A decisão do ministro André Mendonça que autorizou busca e apreensão contra Weverton Rocha (PDT-MA) mostra que a Polícia Federal colocou o senador como líder do núcleo político das fraudes no INSS. Mas Rocha não é o único parlamentar mencionado pelos investigadores: Efraim Filho (União-PB), Juscelino Filho (União-MA) e Davi Alcolumbre (União-AP) também são citados por terem ligações com algumas das 16 pessoas presas na nova etapa da Operação Sem Desconto, deflagrada nesta quinta-feira (18).

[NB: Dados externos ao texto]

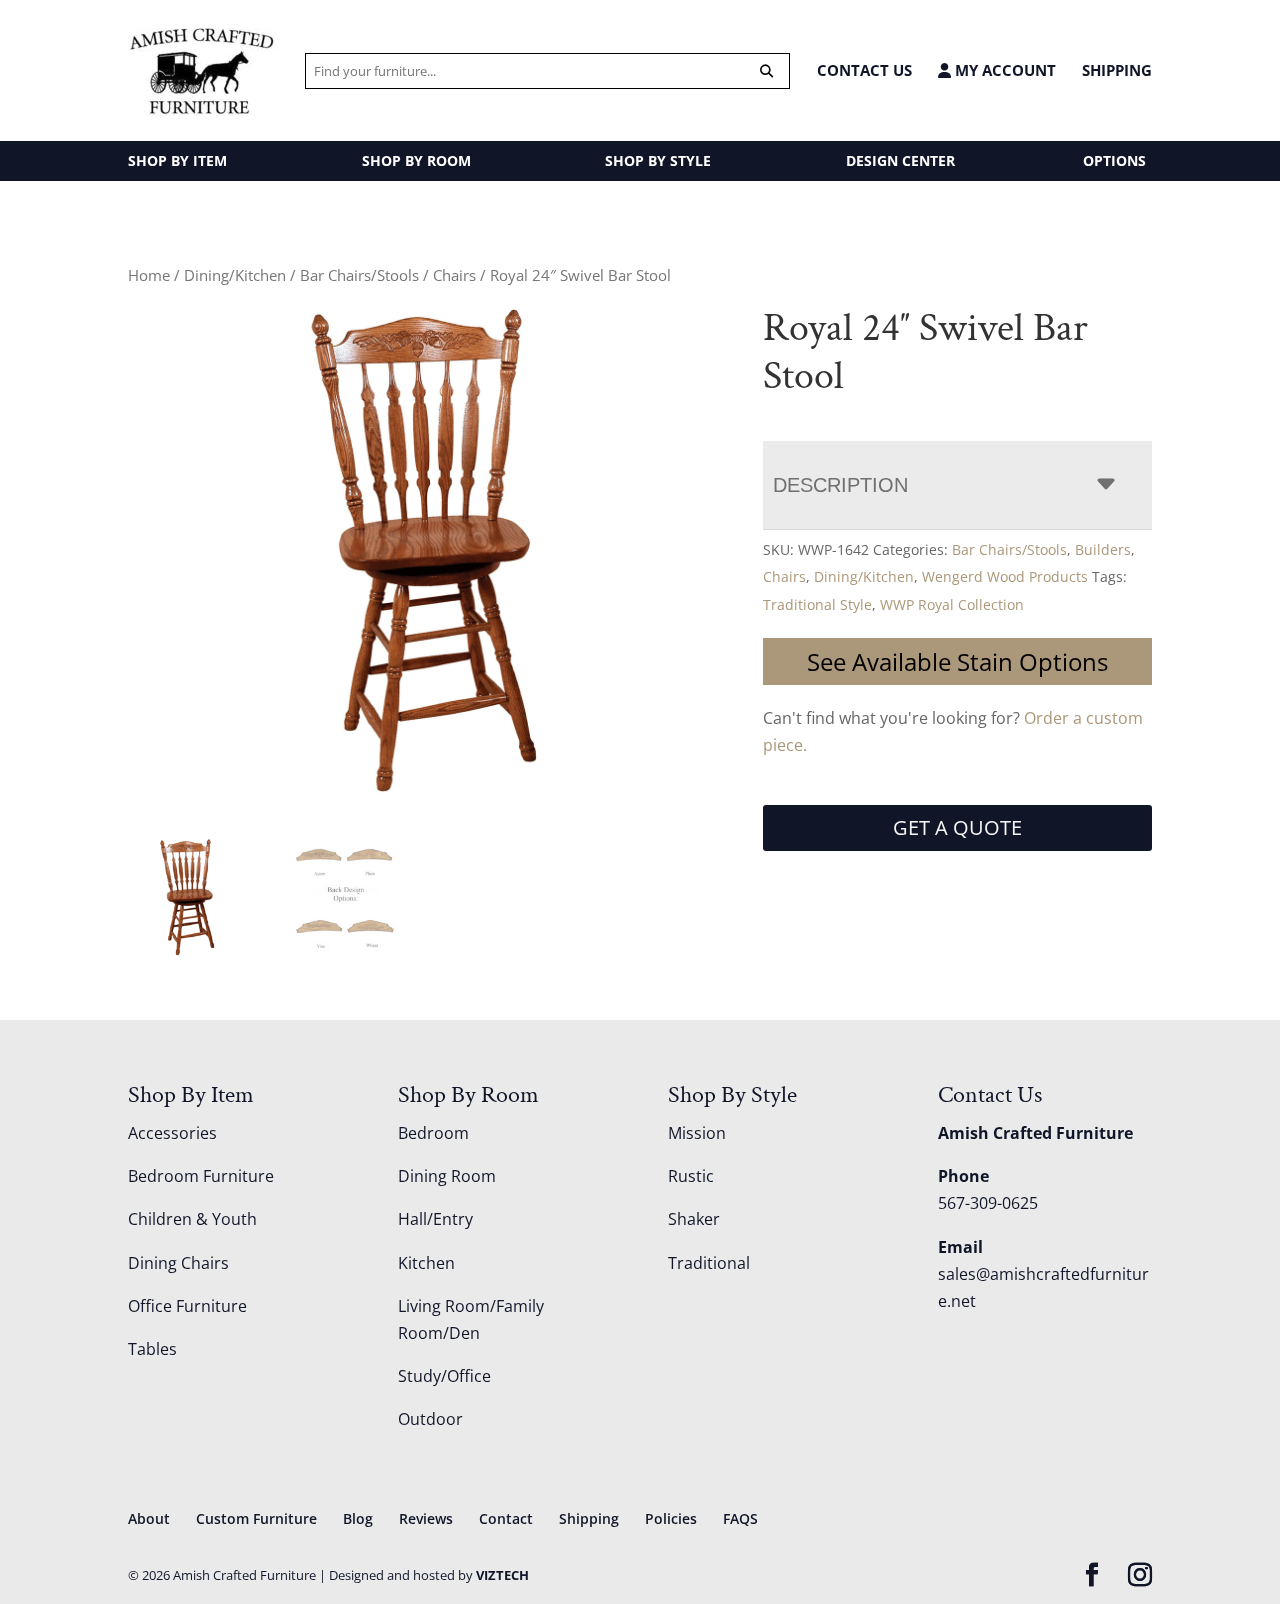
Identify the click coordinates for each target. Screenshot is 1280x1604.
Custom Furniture (256, 1518)
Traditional (709, 1263)
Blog (358, 1518)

Segundo o relatório da PF, Weverton Rocha é o “sustentáculo” que garantia blindagem institucional e influência ao grupo liderado por Antônio Carlos Camilo Antunes, conhecido como o Careca do INSS. Embora o parlamentar tenha sido alvo de buscas, o pedido de prisão preventiva feito pela autoridade policial foi indeferido pelo ministro Mendonça, que seguiu o parecer da Procuradoria-Geral da República pela falta de contemporaneidade de alguns fatos da investigação.
O senador Efraim Filho é citado no documento em razão de seu segundo suplente, Erick Janson Vieira Monteiro Marinho. De acordo com os autos, Erick Janson mantinha relação direta com empresas usadas no esquema de fraudes para ocultar patrimônio, inclusive sendo sócio de uma empresa proprietária de aeronave utilizada pelo grupo.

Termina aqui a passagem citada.